In summary, a comprehensive description of important pelvic structures is frequently missing in operative notes from diagnostic and operative laparoscopy. The anterior cul-de-sac, deep inguinal rings, and the lateral pelvic sidewall peritoneum are the most frequently missed areas. A large proportion of gynecological surgery utilizes operative and diagnostic laparoscopy. Intraoperative photographic documentation is a true benefit to this approach. Lack of a standardized protocol for photographic documentation is a missed opportunity in providing quality patient care.

The advantages of our proposed system are several. First, it is based on anatomical landmarks, which allow standardization. Second, it is comprehensive as it includes all pelvic major structures such as the bladder, uterus, adnexa, and the rectosigmoid colon. It also covers supportive pelvic structures such as the round ligaments, the broad ligament, and the uterosacral ligament. Moreover, it describes peritoneal surfaces such as the anterior and the posterior cul-de-sac and the ovarian fossa. In addition, it covers frequently missed areas such as the internal rings and the triangular peritoneal area lateral to the fallopian tube and the infundibulopelvic ligament. Lastly, it is easy to follow system whereas the examination could be performed in anteroposterior, then lateral fashion where zone I and II will be examined first (midline zones). Subsequently, lateral zones (right zones III and IV followed by left zones III and IV) are to follow. Alternatively, clockwise or counterclockwise examination could be performed.

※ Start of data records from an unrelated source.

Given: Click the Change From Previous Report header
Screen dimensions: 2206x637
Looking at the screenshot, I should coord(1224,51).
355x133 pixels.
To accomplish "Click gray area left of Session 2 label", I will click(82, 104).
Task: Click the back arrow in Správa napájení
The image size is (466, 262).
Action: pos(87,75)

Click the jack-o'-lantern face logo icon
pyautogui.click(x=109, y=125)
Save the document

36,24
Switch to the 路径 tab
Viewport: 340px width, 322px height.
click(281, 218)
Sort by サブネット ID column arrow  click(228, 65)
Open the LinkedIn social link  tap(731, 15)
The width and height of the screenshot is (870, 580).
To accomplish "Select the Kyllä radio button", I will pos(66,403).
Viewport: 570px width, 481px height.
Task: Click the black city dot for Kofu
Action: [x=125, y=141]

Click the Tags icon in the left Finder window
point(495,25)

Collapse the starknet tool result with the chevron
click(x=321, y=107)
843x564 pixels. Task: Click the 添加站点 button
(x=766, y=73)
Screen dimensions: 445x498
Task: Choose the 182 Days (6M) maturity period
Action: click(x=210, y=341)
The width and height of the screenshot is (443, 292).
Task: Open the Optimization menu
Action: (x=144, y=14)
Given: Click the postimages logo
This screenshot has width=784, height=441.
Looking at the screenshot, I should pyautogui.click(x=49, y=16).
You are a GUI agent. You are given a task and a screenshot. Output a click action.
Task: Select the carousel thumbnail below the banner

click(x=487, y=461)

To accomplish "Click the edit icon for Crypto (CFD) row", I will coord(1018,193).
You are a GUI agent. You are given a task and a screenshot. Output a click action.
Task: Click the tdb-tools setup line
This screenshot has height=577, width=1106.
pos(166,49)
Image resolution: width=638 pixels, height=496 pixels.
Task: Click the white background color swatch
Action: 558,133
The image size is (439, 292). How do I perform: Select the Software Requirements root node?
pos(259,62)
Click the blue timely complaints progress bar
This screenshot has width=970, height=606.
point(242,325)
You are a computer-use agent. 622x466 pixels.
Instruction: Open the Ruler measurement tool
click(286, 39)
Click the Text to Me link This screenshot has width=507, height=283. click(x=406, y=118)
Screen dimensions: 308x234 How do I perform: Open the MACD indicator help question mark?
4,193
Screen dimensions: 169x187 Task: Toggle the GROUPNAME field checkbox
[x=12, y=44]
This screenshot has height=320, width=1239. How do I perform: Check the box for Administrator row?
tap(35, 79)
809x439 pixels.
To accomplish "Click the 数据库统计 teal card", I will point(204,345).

The main limitation of this study was the retrospective use of sources to validate the use of our novel system. In the future, we plan to use operative reports that include photography in order to prospectively describe the six pelvic zones in order to validate this method. By doing this, we propose that more pathology will be diagnosed resulting in improved patient care and communication between surgeons will be improved by extension.

Conflict of interests

The authors report no conflict of interests.